Oligodendrocyte Progenitor Cells in 3D Hyaluronic Acid Scaffolds

Demyelinating disorders of the central nervous system have few solutions based primarily on immunosuppressive/modulatory therapies. Tissue engineering is known for providing localized treatments where cells in a supporting scaffold can be implanted with the advantage of adaptability to time and space inside the host. In this work, we seek to understand the applications of oligodendrocyte progenitor cells in supporting scaffolds as these may be crucial to understanding complex pathological phenomena associated with this cell type, such as myelination. Chapter 1 focuses on the broad biomaterials applications already developed with these precursor cells and their myelinating differentiated counterparts to elucidate therapies for several disease pathologies. Finding structure property relationships to understand the degree of myelination that occurs as a function of mechanical cues has its challenges, however emerging 3D models are advocated as bridging contributions to the 2D in vitro and in vivo models already devised.
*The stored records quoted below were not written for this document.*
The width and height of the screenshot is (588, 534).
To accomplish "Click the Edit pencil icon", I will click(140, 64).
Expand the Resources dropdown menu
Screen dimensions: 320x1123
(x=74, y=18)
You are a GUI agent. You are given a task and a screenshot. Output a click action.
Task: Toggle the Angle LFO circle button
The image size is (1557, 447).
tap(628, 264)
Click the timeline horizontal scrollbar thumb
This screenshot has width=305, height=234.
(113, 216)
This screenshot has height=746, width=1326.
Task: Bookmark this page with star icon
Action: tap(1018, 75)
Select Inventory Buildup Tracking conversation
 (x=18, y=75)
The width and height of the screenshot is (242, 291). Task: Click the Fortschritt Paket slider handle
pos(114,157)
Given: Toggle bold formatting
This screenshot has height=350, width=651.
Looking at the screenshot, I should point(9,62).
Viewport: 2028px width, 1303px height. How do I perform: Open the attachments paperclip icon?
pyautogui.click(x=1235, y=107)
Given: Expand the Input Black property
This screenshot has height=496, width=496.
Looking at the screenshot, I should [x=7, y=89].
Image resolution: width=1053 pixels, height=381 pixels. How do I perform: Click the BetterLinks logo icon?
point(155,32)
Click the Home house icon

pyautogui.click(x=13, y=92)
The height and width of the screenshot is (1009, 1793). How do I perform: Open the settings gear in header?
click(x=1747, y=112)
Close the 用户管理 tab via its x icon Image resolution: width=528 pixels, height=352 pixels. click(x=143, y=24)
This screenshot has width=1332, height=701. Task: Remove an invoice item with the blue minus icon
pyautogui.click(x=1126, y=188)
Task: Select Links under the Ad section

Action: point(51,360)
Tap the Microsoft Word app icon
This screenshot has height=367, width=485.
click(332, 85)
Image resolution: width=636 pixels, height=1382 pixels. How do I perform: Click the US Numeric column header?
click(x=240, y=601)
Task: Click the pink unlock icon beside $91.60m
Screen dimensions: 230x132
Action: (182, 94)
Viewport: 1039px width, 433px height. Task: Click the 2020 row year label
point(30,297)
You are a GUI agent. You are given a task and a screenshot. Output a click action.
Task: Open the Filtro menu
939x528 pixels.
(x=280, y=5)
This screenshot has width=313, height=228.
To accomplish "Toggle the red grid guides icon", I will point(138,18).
Chapter 2 presents the use of oligodendrocyte progenitor cells in hyaluronic acid scaffolds where stiffness in the range of brain tissue is the independent variable and proliferation, metabolic activity, and viability are the dependent variables. This experimentation is important to understand the potential for using hyaluronic acid in this application in comparison to other scaffolding materials. We conclude that the most compliant hydrogels result in the greatest metabolic activity per cell, but all stiffness hydrogels support cells adequately. Once these basic relationships are developed, future work can focus on incorporating axon mimics into these hydrogels and trying to induce myelination to occur starting with process extension to the axon mimics. Hyaluronic acid scaffolds with hyaluronic acid axon mimics have shown promise as a biomaterial combination that promotes oligodendrocyte progenitor cell process extension and increased metabolic activity per cell in comparison to hyaluronic acid without axon mimics.